**Metin parçası:**
»»

1912’de Karargâhı Bolayır’da bulunan Bahr-i Sefit Boğazı Kuvayi Mürettebesi (Akdeniz Boğazı Bileşik Gücü) Harekât Şubesi Müdürlüğü’ne atandı. Burada Boğaz Kuvvetlerinden ayrılan Bolayır Kolordusunun Kurmay Başkanı oldu.

1913’te Sofya Askeri Ateşeliği’ne atandı. 1914’te Yarbaylığa yükseldi. 1915’te Mustafa Kemal 3. Kolordu emrinde Tekfurdağ’da kurulacak olan 19. Fırka Komutanlığına atandı. 25 Şubatta Bu tümene bağlı 57. Alay ile Maydos’a (günümüzde Eceabat) hareket emri aldı. Seddülbahir’de Bigalı Mehmet isminde bir çavuş tüfeği tutukluk yapınca İngilizlere taşla saldırmış, Mustafa Kemal de bu olayın yayımlanmasına yardımcı olarak günümüzde Türk askeri için kullanılan “Mehmetçik” adının doğmasını sağlamıştır. Conk Bayırı’nda cephanesi kalmadığını belirten askerlere “cephaneniz yoksa süngünüz var” diyerek süngü taktırıp mevzi aldırmış, bunu gören düşman da yatınca zaman kazanmıştır. Kendi 57. Alay’ı ulaşınca düşmanın kuzey kanadına saldırmak üzere “Size ben taarruz emretmiyorum, ölmeyi emrediyorum. Biz ölünceye kadar geçecek zaman içinde, yerimizi başka kuvvetler ve kumandanlar alabilir” emrini vermiştir. 1 Hazıran ‘da Albay rütbesine terfi etti. Bu arada tüm güçlerin komutanlığını istedi ve aldı. Komutasındaki birlikleri “Anafartalar Ordu Grubu” olarak adlandırdı. 9-10 Ağustos Anafartalar Zaferi’ni kazandı. 1916’da 16. Kolordu Kumtanlığı’na atandı. 35 yaşında Tuğgenaeralliğe (Mirliva) terfi etti. Aynı zamanda Paşa unvanını aldı. 6 Ağustos’ta Mustafa Kemal’in 16. Tümen’i Muş ve Bitlis’i Ruslardan kurtararak Osmanlı birliklerine stratejik bir üstünlük sağladı. Kafkas Cephesindeki bu başarısından dolayı altın kılıçlı imtiyaz madalyası ile ödüllendirildi.

««

**Veri bölümü:**
»»

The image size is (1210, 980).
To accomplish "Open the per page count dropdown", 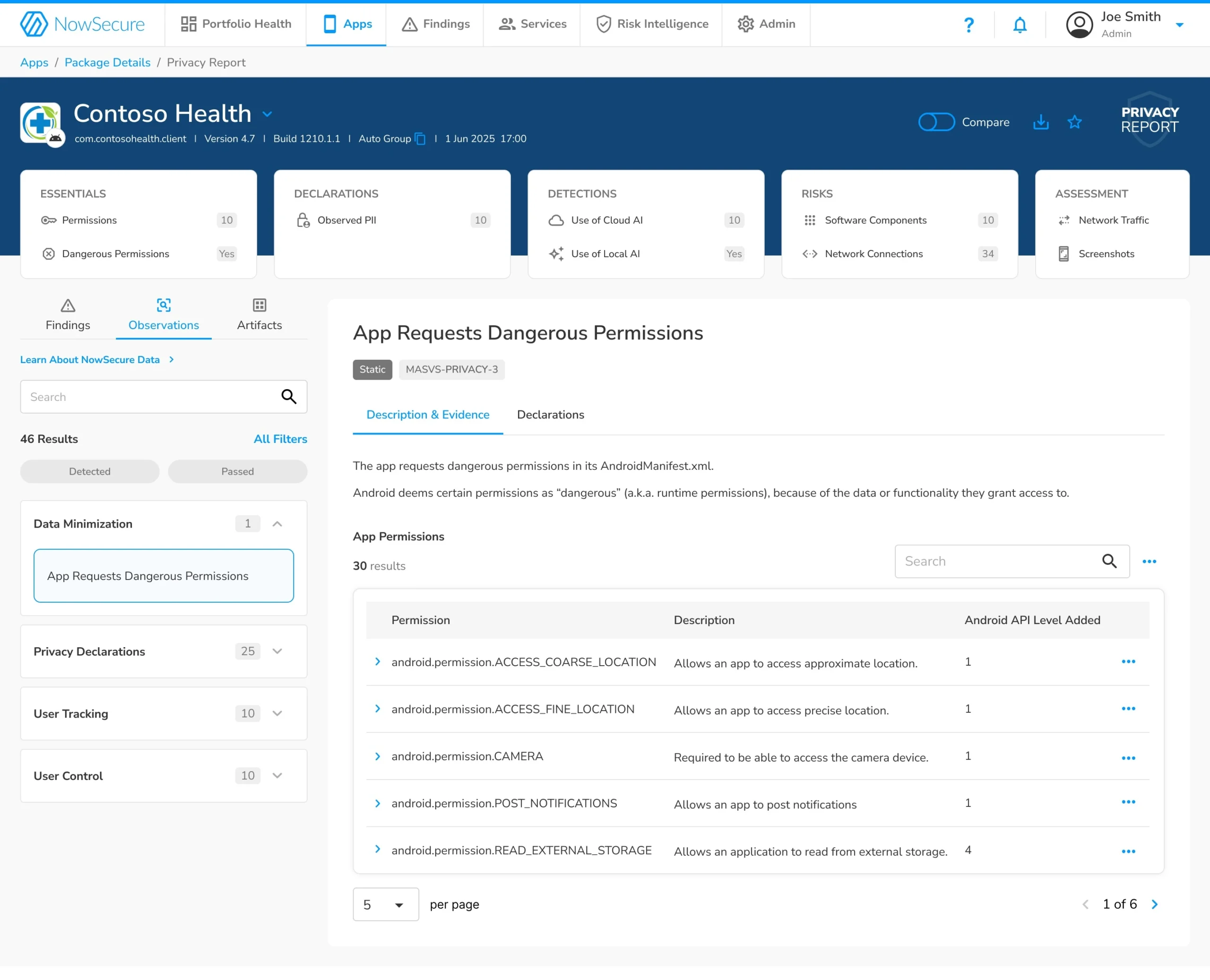I will pyautogui.click(x=386, y=904).
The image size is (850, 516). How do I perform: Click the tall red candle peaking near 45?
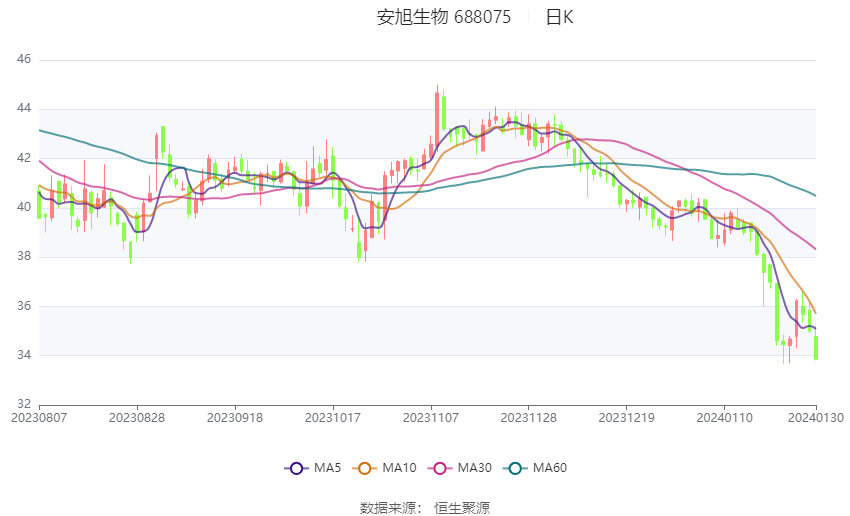click(437, 119)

««

**Talimat 1:**
Mustafa Kemal'in askerî kariyerini anlatan metne göre, Kafkas Cephesi'ndeki başarısı üzerine hangi ödül verildi?
**Talimat 2:**
Mustafa Kemal'in askerî kariyerini anlatan metni kaldığı yerden devam ettirin.

**Nihai yanıt 1:**
Altın kılıçlı imtiyaz madalyası verildi.

**Nihai yanıt 2:**
25 Kasım’da 2. Ordu komutanı Ahmet İzzet Paşa izin alıp İstanbul’a döndüğünde Mustafa Kemal komutan vekili olarak ordunun başına geçti. Vekil olduğunda, gelecekte Kurtuluş Savaşı’nda beraber çalışacağı subaylar İsmet (İnönü), Cafer Tayyar (Eğilmez) ve Harbiye’den arkadaşı Ali Fuat (Cebesoy) komutası altına girmişti.

5 Temmuz 1917’de Yıldırım Ordular Grubu emrindeki 7. Ordu Komutanlığına atandı.

15 Aralık 1917 ile 5 Ocak 1918 tarihleri arasında Veliaht Vahdettin Efendi’nin maiyetinde Almanya’ya giderek Berlin’de Kayzer II. Wilhelm, Hindenburg, Ludendorff ve Genel Karargâh ile savaşın stratejik durumuna dair görüşmelerde yer aldı, Alsas bölgesini ve cepheyi ziyaret ederek subaylarla görüştü.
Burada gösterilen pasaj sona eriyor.